Long story short, when comparing brand guide vs. style guide, there is no difference. It’s all simply a matter of preference.
All over the wide world of the internet, you’ll see that everyone tends to use two terms – ”brand guide” and “style guide” – interchangeably. Rest assured, everyone is talking about the same thing, they’re just using different titles.
Not the answer you were expecting? I know it’s a bit anticlimactic.
But before you move onto the next part of your busy day, I want to explain how I use the name “brand style guide” to combine these two terms into a whole, and further break down what a brand style guide truly encompasses, and how it figures into your overall brand messaging strategy.
Defining Brand Style Guide
Your brand is what your customers and audience think of when they hear your company’s name or see your logo. It’s what you represent and who you are as a company. It’s both the voice and the tone within the content you create, and it can be experienced through all the work that you produce.
A brand style guide, therefore, captures your brand and makes it both understandable and replicable.
Well-defined and well-maintained brand style guides allow you to present your brand clearly and to establish trust with your audience, all while ensuring that, internally, everyone you work with is on the same page regarding your brand.
When a brand style guide is in place, every single person in your company should understand both what the brand is, as well as how to implement it in the work they do.
A thorough brand style guide has two, equally important halves: visual and content.
Brand Style Guide = Visual Style Guide + Content Style Guide
A visual style guide shows how all content should be designed, while a content style guide controls how the copy and text within the design is developed.

- _EXERCISES_
**A.** From the passage on brand style guides, extract the stretch from "But before you" through "that you produce." without any change.
**B.** List every term that the passage on brand style guides encloses in quotation marks.
**C.** Carry on the passage on brand style guides from the point where it stops.

- _RECORD EXCERPTS_

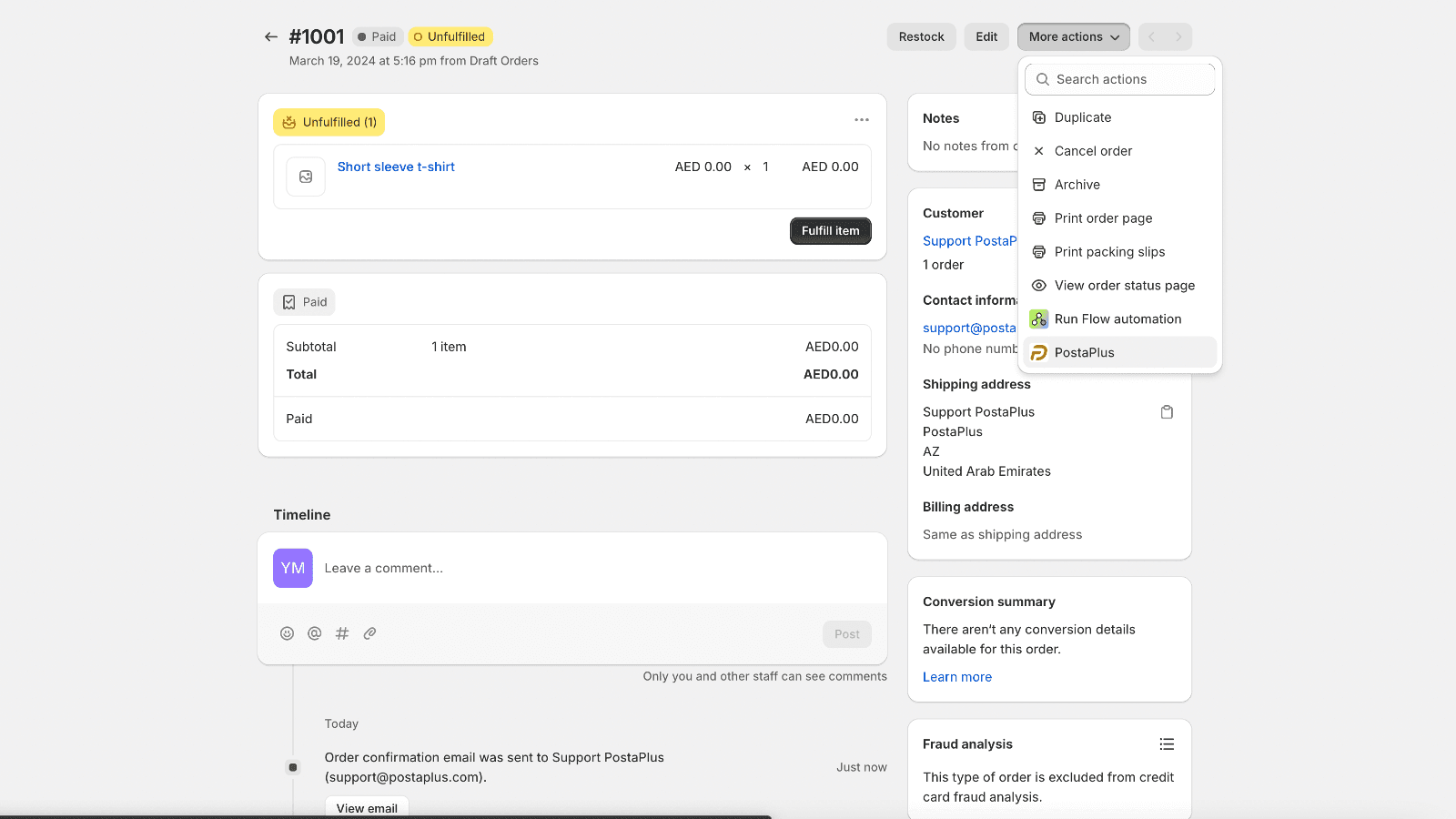
Task: Collapse the More actions dropdown
Action: 1073,37
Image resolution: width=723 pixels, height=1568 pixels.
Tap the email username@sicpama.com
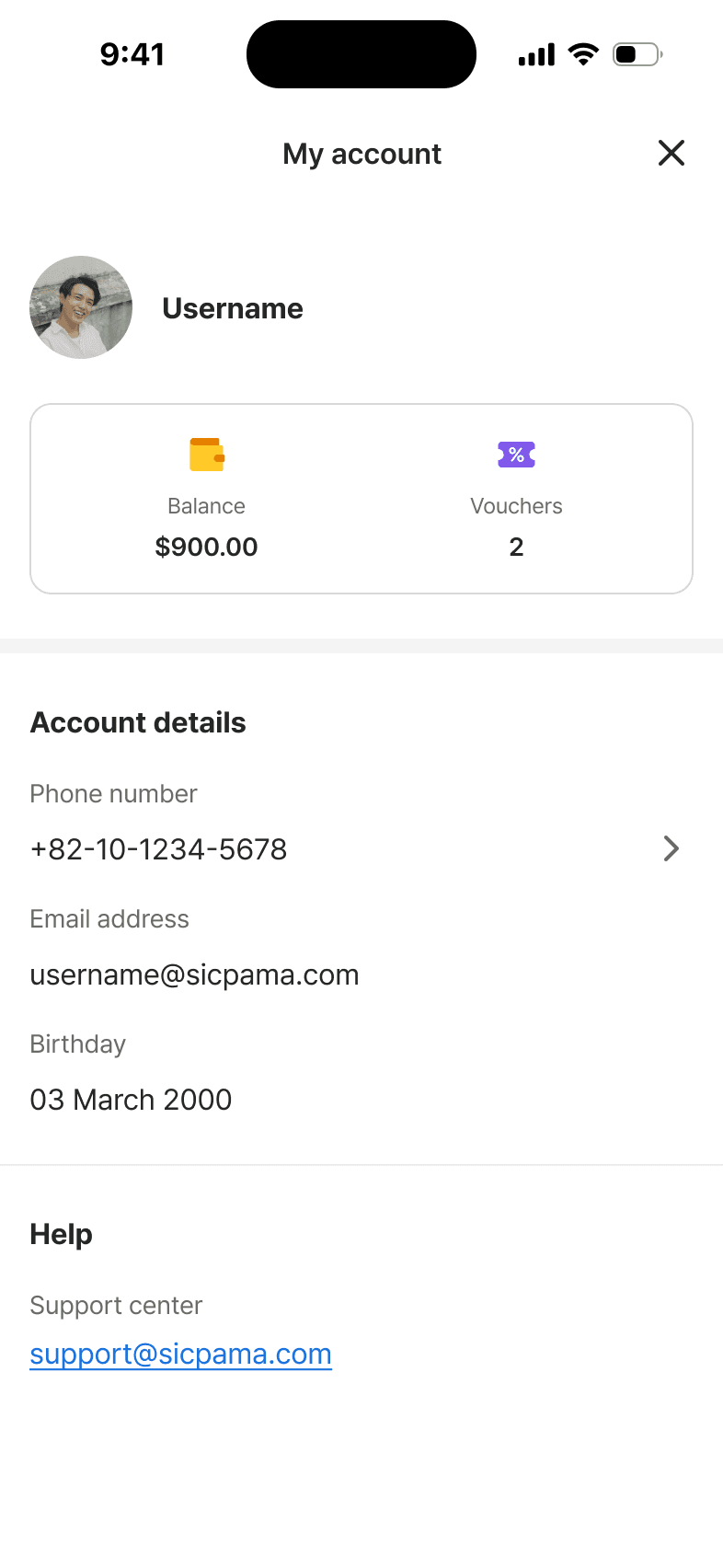pos(194,974)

- _RESULTS OF THE TASKS_
**A.**
But before you move onto the next part of your busy day, I want to explain how I use the name “brand style guide” to combine these two terms into a whole, and further break down what a brand style guide truly encompasses, and how it figures into your overall brand messaging strategy.
Defining Brand Style Guide
Your brand is what your customers and audience think of when they hear your company’s name or see your logo. It’s what you represent and who you are as a company. It’s both the voice and the tone within the content you create, and it can be experienced through all the work that you produce.

**B.**
brand guide
style guide
brand style guide

**C.**
Both work together to perfect the whole. So really, content style guide gives us clear instructions on how to frame and construct the product we want to present to our audience. A visual style guide shows us how to paint the product and make it presentable and worthy of our prospects’ time.
In the marketing world, neither content nor visuals are much without the other. The term “brand style guide” encompasses this unity of visual and content guidelines.
What Does This Mean for You?
What you call your brand style guide is ultimately your choice.
However, be sure you clearly define what it means as a term and as a guide for your employees and partners, so that everyone is on the same page as to its definition and purpose. Thorough and beneficial brand style guides will include clear rules around how your content creators ought to be both writing and designing your marketing and sales materials.
Color, typography, tone and voice are pieces of the brand whole, and all of these brand elements define who you are to your audience. Use a brand style guide to keep this message defined and consistent across all that your company does.